The problem:
Starting at the line containing "Task: Open the" and continuing through the end of the data entries, change "swatch" to "picker" and give those lines again with nothing else altered and the pictures left out.

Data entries
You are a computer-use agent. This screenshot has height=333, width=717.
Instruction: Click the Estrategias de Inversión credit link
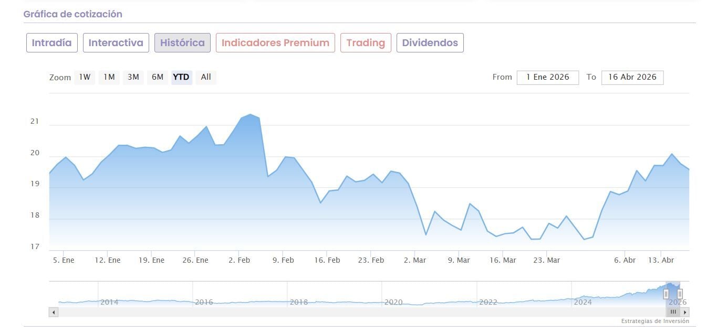[655, 321]
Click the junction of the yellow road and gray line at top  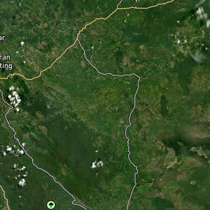118,8
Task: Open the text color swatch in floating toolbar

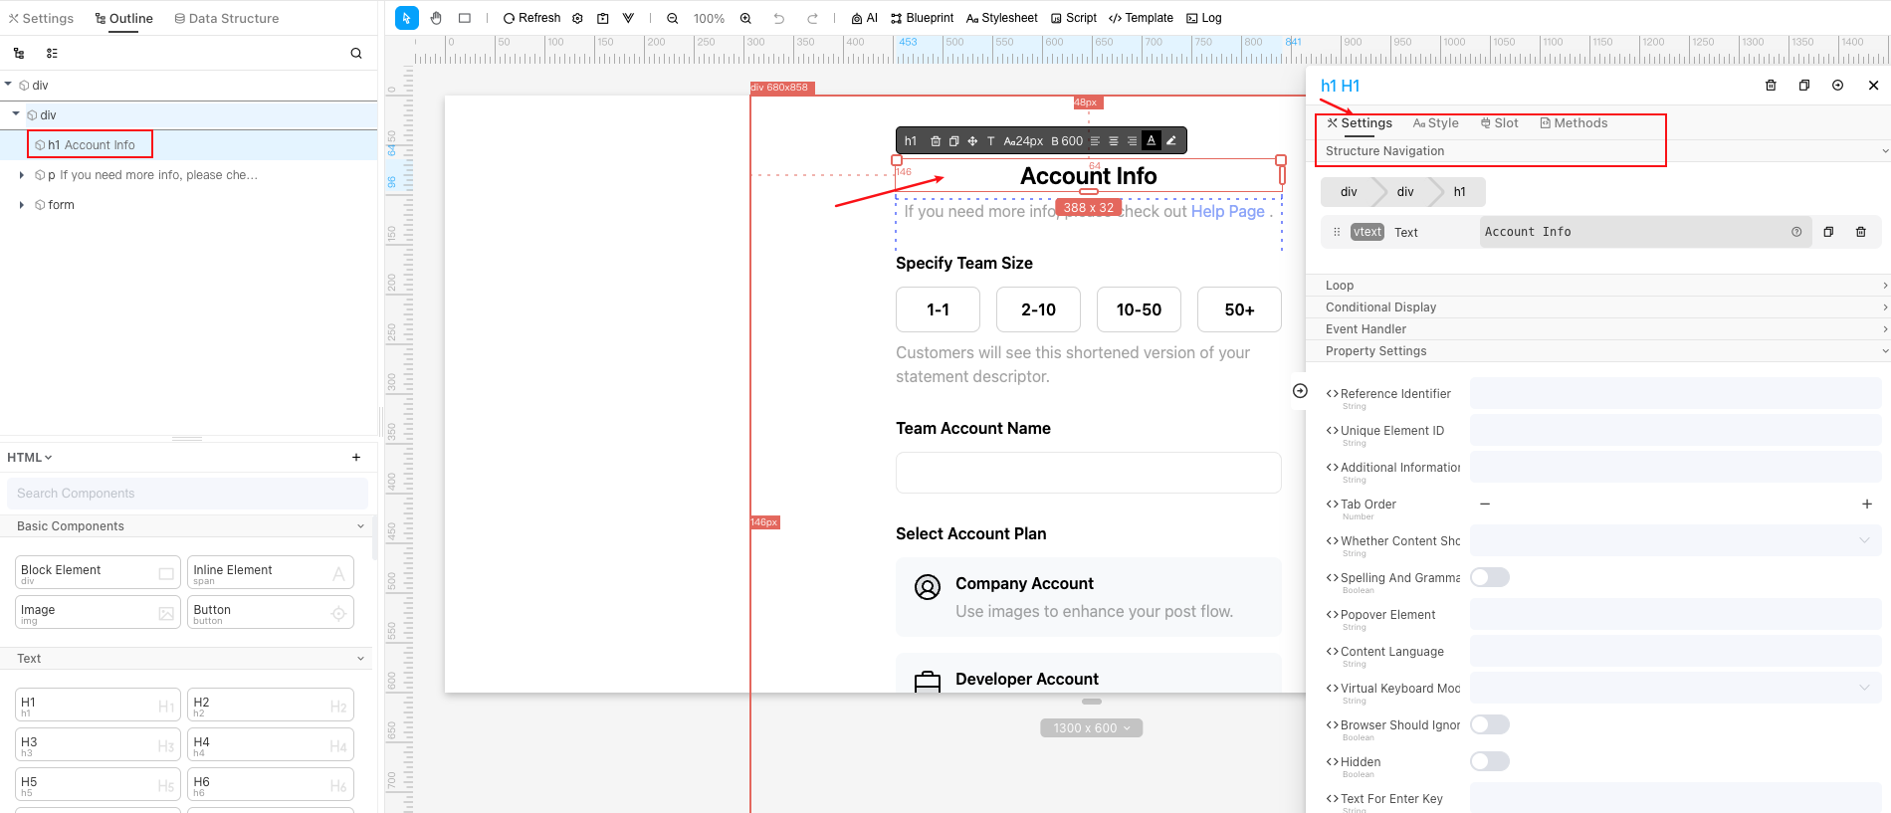Action: point(1152,141)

The completed task:
Task: Open the text color picker in floating toolbar

Action: point(1152,141)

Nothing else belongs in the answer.